Альберт не видит смысла поднимать шум из-за этого соглашения. В конце концов, для Па она и правда приемная дочь – совсем другое дело, не то что кровная родня. Да и велика ли важность, в какой машине ехать и включили ли тебя в какой-то список на открытке? Если понадобится, об этом можно поговорить и потом, но сейчас явно не время. На поминках Альберт охотно беседует с другими и задерживается дольше необходимого, а Лин тем временем неловко бродит между столами с бутербродами и спрашивает себя, когда лучше уйти.
Для Лин яснее ясного, что браку их настал конец: она изменилась, а Альберт – нет.
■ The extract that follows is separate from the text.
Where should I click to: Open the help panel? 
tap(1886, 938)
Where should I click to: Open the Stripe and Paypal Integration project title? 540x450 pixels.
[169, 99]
В просторном доме, который они купили, чтобы держаться подальше друг от друга, муж и жена избегают сталкиваться, и у каждого свое расписание. Лин давно хотела разобраться с важными вопросами, познакомиться с новыми людьми, но Альберт – человек привычки, косный, его представления о жизни давно устоялись. Он не понимает, к чему все усложнять и почему бы не жить как прежде, в самом начале. В 1980 году он съезжает из дома и снимает квартиру неподалеку, а Лин остается с младшим сыном; супруги планируют продать свою чудесную виллу, которая стоит на V-образном стыке двух дорог.
Итак, Лин сорок семь, она развелась и начинает все с чистого листа. До замужества она была дипломированным социальным работником, но лишь теперь, в начале 1980-х, Лин выходит на полный рабочий день. Она поступает в Эйндховенскую социальную службу и, когда вилла наконец продана, покупает скромный домик в более оживленной части города. Это жилой квартал «Белая деревня», спроектированный в 1930-х Виллемом Дюдоком, где шумные детские площадки соседствуют с изящными террасами в стиле ар-деко. На причудливые окошки, украшающие длинные ряды одинаковых парадных дверей, соседи лепят желтые наклейки «Ядерная энергия? Нет, спасибо». Дух квартала напоминает и ту жизнь, которую Лин вела с Альбертом, и теплую атмосферу людного, шумного и беспорядочного дома, памятную ей по детству в Дордте. Новая жизнь Лин тоже не обходится без трудностей: ее работа в семьях непроста, у детей Лин с возрастом тоже возникают проблемы. Однако эту жизнь она выбрала сама и впервые за десять лет ощущает себя на своем месте.